Begin at the line below that has "Eparchial Website (643, 15)" and stop after the line that has "Contact (577, 15)". Please restate only those lines, word for word.

> [EXTRACTED INFORMATION]
────────────────

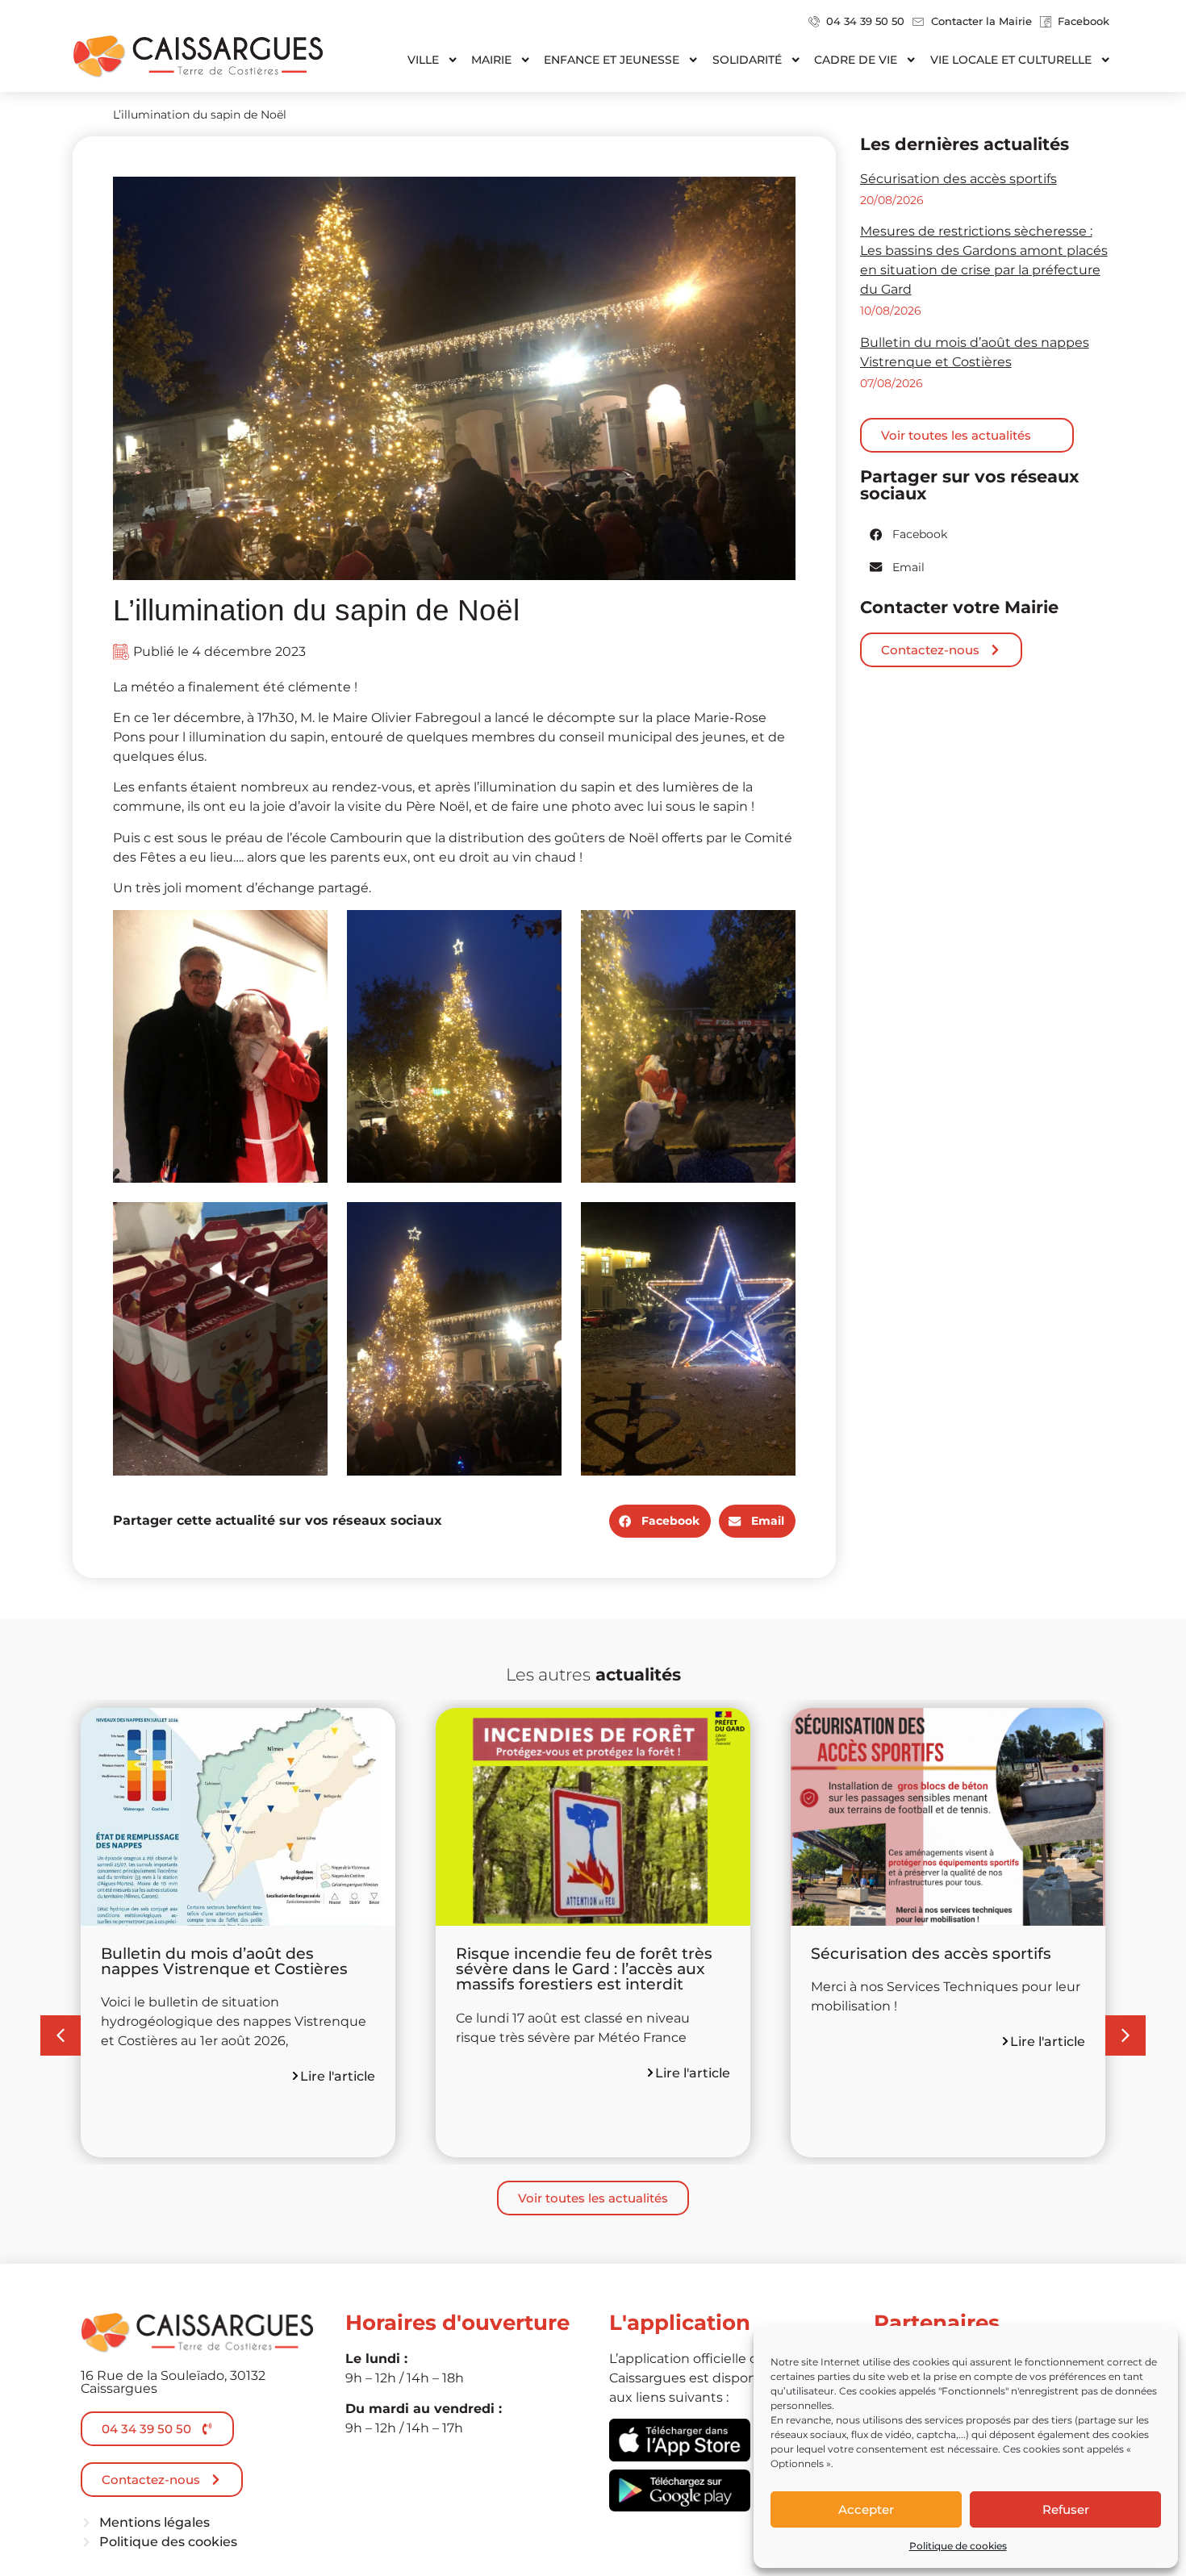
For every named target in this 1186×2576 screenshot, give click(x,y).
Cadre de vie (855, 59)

────────────────

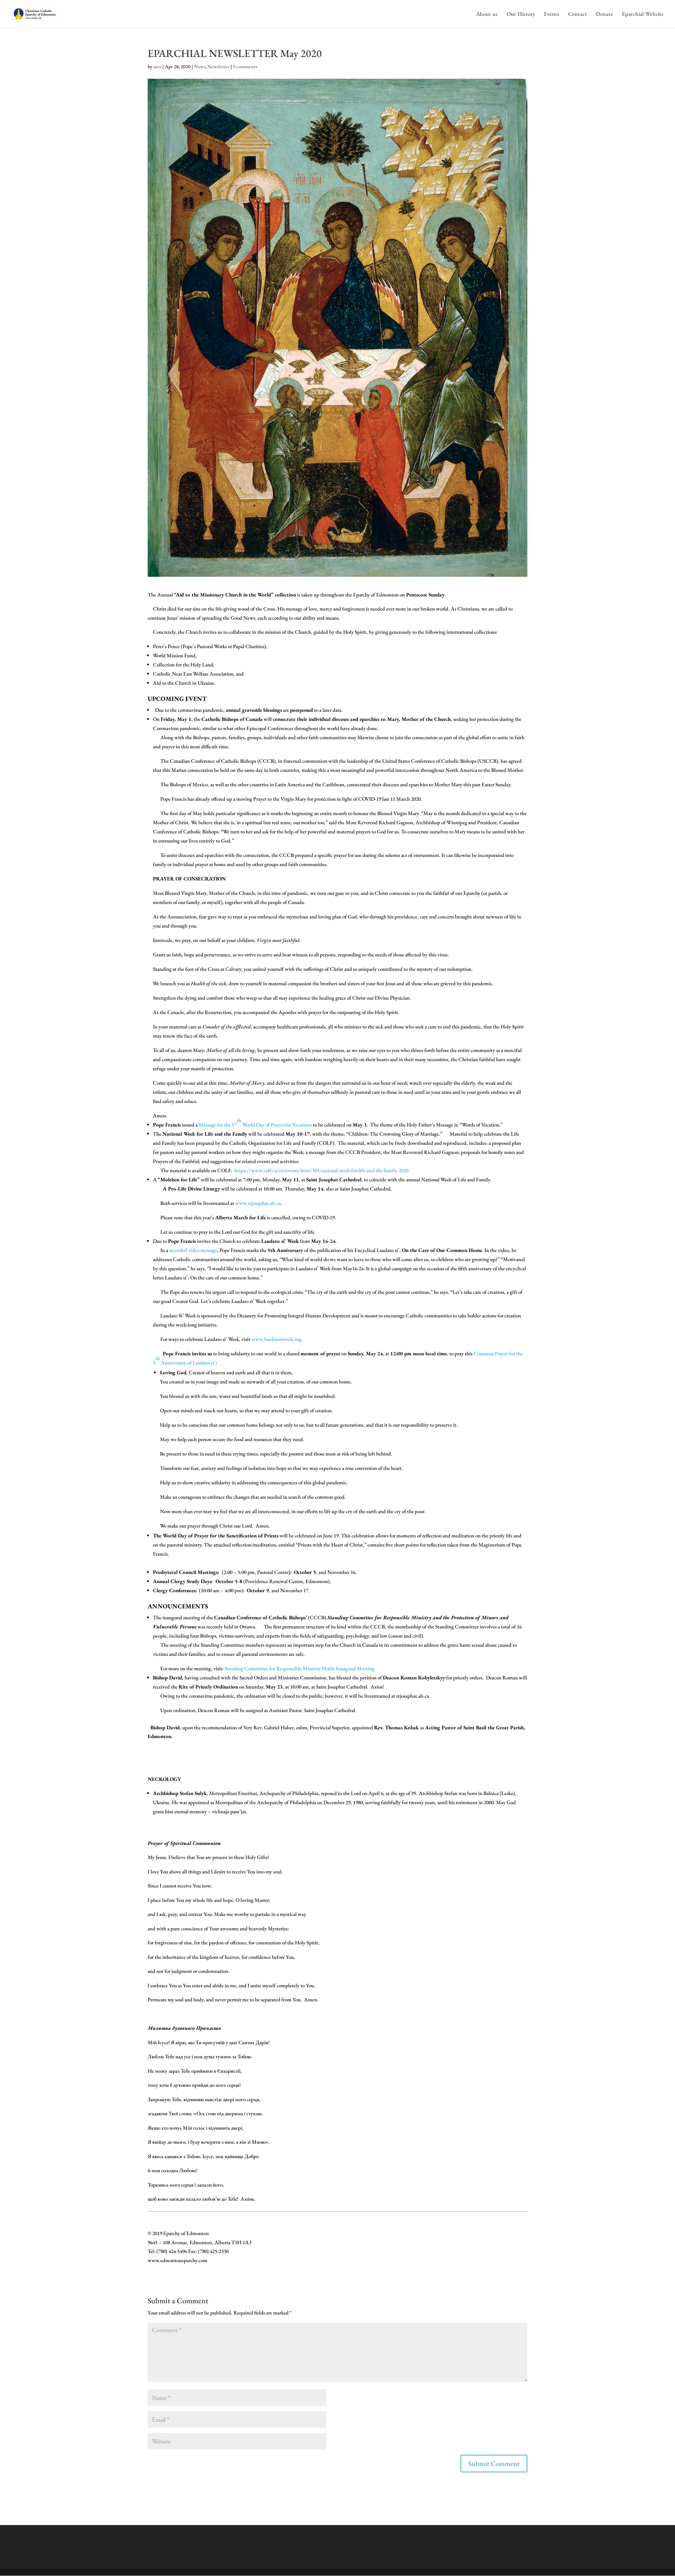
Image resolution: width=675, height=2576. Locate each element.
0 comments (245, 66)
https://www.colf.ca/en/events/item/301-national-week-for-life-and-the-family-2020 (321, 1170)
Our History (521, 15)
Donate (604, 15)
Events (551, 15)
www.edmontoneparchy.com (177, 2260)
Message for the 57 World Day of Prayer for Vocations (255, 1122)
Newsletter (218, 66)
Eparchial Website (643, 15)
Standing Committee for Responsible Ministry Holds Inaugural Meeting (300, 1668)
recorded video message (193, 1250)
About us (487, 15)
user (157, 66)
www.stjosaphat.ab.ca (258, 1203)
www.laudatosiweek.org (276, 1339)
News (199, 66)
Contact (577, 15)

────────────────

> [RESULT OF THE TASK]
Eparchial Website (643, 15)
Standing Committee for Responsible Ministry Holds Inaugural Meeting (300, 1668)
recorded video message (193, 1250)
About us (487, 15)
user (157, 66)
www.stjosaphat.ab.ca (258, 1203)
www.laudatosiweek.org (276, 1339)
News (199, 66)
Contact (577, 15)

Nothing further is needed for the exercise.